Owen Tippett - Tippett suited up in seven games with Florida in 2017-18 and he scored one goal. The 10th overall pick in the 2017 NHL Entry Draft was returned to the OHL that season. He accounted for 33 goals and 74 points in 54 games for Mississauga and Saginaw last campaign. The 20-year-old winger also had 11 goals and 22 points in 17 playoff matches for the Spirit. Additionally, Tippett added four points in five contests with Canada at the 2019 World Junior Championship. He will turn pro next season and will be looking to claim a roster spot with the Panthers out of training camp. Tippett could earn a spot as a top-nine forward on the team and he can contribute offensively with his dangerous shot.
Henrik Borgstrom - Borgstrom will be looking to make some progress in 2019-20 after he chipped in eight goals and 10 assists in 50 games with the Panthers last year. The soon-to-be 22-year-old center could be ticketed for the third line next campaign, but he remains a key prospect for the Panthers moving forward. Borgstrom notched 22 points in 24 games at the AHL level last season.
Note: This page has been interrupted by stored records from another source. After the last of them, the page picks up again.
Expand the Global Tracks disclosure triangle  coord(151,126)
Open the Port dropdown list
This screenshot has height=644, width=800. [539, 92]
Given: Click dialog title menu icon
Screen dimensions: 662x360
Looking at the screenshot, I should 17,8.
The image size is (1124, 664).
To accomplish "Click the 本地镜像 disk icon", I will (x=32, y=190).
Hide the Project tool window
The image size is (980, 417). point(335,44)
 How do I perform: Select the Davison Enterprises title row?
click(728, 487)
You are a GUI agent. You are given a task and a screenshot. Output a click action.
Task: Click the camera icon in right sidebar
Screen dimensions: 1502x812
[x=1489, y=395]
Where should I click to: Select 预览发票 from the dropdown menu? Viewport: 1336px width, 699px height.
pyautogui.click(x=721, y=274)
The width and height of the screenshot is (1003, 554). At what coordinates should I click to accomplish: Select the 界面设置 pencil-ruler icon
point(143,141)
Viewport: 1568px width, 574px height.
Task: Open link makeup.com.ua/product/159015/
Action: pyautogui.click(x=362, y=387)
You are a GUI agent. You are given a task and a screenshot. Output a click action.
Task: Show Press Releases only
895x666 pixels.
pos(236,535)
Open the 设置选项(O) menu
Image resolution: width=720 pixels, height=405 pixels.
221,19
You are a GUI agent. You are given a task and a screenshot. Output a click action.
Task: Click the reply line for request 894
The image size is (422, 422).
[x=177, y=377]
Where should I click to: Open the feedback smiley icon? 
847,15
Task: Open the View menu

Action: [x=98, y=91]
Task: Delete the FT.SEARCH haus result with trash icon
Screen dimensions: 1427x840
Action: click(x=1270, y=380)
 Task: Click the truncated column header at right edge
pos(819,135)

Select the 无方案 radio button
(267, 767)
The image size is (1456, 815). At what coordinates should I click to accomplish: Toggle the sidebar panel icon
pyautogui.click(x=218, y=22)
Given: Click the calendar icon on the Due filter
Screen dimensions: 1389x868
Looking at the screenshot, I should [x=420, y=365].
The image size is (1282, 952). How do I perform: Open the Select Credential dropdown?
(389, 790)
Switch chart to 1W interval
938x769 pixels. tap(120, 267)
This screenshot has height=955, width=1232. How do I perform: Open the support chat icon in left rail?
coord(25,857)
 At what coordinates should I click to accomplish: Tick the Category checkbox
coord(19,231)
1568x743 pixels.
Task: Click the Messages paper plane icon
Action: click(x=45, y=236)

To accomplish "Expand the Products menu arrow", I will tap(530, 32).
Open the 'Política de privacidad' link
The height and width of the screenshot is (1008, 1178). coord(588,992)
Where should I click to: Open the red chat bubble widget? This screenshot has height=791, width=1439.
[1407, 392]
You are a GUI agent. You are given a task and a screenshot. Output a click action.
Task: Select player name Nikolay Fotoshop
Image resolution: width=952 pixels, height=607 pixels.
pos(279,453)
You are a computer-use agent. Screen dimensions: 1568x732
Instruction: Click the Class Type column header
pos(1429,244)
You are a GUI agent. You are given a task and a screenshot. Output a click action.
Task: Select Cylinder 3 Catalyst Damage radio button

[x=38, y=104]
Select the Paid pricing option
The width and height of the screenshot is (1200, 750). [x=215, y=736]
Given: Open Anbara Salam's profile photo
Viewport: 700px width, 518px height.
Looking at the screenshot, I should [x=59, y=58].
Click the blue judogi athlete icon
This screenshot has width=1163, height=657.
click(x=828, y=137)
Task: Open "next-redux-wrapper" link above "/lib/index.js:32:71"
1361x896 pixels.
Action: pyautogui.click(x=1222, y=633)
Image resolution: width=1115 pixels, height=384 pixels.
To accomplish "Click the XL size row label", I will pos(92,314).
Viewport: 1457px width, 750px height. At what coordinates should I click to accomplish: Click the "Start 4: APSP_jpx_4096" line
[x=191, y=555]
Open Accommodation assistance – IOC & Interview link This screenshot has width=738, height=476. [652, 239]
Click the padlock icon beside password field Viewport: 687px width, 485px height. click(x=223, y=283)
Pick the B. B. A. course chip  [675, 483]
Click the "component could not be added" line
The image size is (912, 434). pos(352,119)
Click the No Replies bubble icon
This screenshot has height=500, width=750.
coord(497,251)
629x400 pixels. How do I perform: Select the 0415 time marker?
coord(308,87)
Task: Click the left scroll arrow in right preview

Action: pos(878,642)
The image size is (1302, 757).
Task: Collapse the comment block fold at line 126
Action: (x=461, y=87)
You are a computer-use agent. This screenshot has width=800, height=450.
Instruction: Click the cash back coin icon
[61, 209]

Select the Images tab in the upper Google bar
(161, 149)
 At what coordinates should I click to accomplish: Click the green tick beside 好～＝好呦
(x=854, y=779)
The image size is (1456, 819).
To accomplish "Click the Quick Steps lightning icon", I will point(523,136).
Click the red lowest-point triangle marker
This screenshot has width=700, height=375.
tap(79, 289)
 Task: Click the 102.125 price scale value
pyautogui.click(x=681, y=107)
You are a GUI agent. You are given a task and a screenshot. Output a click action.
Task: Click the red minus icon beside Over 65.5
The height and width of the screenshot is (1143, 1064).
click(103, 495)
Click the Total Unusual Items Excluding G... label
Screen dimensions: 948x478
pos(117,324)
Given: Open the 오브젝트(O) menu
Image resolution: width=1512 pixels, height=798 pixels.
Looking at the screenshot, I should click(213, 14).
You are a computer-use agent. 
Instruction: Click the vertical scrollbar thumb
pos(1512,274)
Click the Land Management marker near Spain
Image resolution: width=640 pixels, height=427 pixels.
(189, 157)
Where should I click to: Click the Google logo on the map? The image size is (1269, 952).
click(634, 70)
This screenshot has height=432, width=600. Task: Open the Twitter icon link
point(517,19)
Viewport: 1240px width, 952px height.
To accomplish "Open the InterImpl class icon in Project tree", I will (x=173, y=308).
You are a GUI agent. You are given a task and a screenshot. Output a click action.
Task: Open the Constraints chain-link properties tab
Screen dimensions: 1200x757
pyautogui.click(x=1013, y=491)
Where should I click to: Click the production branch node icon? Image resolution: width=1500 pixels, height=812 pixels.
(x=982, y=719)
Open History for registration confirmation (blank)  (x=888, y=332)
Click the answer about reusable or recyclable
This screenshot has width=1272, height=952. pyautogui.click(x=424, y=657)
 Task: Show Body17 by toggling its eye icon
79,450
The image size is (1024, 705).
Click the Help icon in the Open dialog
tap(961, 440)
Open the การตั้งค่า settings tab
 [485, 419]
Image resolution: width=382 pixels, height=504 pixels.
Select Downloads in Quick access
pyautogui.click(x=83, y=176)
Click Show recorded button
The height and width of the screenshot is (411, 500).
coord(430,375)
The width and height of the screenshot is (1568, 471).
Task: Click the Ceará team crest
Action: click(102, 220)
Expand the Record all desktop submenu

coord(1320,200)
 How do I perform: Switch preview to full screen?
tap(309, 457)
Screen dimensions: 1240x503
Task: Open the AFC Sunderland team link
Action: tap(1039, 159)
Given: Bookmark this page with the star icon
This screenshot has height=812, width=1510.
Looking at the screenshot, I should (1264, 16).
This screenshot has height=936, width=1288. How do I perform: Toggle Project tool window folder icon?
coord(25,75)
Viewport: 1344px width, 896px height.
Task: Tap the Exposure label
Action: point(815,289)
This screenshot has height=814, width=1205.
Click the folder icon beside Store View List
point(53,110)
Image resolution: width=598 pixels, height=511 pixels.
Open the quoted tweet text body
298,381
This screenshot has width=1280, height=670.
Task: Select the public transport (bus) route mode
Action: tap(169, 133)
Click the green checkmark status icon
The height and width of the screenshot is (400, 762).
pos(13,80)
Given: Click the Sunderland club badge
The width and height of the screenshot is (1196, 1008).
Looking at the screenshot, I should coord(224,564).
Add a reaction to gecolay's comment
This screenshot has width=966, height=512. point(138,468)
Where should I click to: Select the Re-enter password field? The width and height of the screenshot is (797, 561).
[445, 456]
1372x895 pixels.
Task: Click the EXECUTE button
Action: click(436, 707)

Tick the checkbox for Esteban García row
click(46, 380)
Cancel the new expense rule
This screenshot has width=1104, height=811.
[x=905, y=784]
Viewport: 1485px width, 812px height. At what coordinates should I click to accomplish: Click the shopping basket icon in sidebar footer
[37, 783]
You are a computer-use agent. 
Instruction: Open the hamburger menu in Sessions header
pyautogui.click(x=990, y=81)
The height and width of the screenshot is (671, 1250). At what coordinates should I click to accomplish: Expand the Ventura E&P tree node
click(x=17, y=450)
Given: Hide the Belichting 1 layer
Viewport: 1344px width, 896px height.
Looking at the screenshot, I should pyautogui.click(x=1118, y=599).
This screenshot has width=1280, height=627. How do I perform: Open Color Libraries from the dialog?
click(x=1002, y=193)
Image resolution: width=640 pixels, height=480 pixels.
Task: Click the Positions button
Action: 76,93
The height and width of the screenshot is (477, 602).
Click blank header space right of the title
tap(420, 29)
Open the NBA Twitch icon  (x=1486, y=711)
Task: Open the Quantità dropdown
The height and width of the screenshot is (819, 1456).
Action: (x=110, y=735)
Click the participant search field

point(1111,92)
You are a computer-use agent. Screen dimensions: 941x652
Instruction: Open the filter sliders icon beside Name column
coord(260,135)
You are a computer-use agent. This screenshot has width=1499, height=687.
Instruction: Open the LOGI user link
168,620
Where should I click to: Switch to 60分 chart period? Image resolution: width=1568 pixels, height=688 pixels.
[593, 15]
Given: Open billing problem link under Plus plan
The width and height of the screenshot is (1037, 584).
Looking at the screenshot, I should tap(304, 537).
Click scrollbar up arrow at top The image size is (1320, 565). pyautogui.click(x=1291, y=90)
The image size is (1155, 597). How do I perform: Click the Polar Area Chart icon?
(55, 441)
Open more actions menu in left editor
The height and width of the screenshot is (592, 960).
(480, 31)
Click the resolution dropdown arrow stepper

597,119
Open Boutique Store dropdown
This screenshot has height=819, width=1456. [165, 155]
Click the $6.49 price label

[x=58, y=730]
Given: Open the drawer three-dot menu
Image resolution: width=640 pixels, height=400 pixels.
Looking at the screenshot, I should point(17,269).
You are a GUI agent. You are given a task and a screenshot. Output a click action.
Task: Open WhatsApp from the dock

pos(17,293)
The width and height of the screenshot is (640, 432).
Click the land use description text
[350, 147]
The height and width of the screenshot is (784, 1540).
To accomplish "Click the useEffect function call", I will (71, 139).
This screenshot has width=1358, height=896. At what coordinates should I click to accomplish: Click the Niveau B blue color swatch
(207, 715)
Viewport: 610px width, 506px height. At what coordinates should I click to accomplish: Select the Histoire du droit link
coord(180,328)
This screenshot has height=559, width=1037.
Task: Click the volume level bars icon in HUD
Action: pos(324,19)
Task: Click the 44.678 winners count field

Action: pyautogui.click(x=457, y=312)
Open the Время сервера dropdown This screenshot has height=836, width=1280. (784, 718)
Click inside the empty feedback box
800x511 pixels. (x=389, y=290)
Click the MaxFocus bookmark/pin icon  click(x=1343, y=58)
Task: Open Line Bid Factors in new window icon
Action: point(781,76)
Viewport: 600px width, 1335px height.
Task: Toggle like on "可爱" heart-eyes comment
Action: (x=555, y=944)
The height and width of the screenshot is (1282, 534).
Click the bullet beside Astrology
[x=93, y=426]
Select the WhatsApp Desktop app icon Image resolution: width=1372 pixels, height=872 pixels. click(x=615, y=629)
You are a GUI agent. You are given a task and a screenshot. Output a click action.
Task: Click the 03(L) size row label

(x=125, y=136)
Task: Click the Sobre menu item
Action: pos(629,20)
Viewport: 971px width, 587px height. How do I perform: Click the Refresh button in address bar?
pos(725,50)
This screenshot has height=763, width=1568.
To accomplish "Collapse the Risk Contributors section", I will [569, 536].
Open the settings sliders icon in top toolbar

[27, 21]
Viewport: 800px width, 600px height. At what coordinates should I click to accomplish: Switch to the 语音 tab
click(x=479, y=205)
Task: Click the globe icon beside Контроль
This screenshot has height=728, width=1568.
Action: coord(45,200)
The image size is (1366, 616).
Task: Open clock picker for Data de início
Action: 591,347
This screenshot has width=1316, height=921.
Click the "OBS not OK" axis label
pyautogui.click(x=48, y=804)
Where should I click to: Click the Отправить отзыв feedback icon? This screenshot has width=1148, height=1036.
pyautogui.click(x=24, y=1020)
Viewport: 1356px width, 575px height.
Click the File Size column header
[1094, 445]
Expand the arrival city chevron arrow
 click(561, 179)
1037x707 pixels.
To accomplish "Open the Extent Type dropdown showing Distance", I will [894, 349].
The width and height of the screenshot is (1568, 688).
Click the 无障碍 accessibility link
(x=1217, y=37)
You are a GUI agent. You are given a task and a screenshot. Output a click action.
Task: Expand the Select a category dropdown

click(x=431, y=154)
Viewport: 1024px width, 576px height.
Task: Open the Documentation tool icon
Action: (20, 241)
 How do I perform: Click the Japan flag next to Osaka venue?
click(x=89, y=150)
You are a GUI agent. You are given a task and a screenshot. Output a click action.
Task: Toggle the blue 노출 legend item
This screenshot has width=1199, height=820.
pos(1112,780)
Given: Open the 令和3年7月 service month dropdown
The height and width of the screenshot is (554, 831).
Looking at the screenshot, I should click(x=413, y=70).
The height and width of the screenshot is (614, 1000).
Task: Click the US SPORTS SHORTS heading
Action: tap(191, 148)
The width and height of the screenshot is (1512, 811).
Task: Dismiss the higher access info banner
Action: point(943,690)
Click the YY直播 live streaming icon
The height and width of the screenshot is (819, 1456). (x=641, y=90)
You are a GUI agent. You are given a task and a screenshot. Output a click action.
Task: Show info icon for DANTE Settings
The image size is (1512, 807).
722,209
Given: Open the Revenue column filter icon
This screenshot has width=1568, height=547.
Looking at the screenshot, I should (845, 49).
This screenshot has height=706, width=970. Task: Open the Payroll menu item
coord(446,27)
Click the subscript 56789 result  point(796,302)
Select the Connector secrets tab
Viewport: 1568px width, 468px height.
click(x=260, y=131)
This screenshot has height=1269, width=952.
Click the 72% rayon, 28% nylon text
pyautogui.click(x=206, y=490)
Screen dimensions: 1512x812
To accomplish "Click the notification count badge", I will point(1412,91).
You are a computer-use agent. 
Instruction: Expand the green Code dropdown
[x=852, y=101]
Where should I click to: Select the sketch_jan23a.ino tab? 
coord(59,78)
He should be able to take positive strides forward next campaign.
Mike Matheson - Matheson had a personal worst minus-24 rating last season and he led the league with 135 giveaways, which are numbers not befitting of a player who skates on a team’s shutdown pairing. He also posted 27 points for a second straight year, so he didn’t improve much offensively even though he accomplished last season’s total in fewer games. Matheson showed promise in 2017-18 and he will look to get back on track in 2019-20.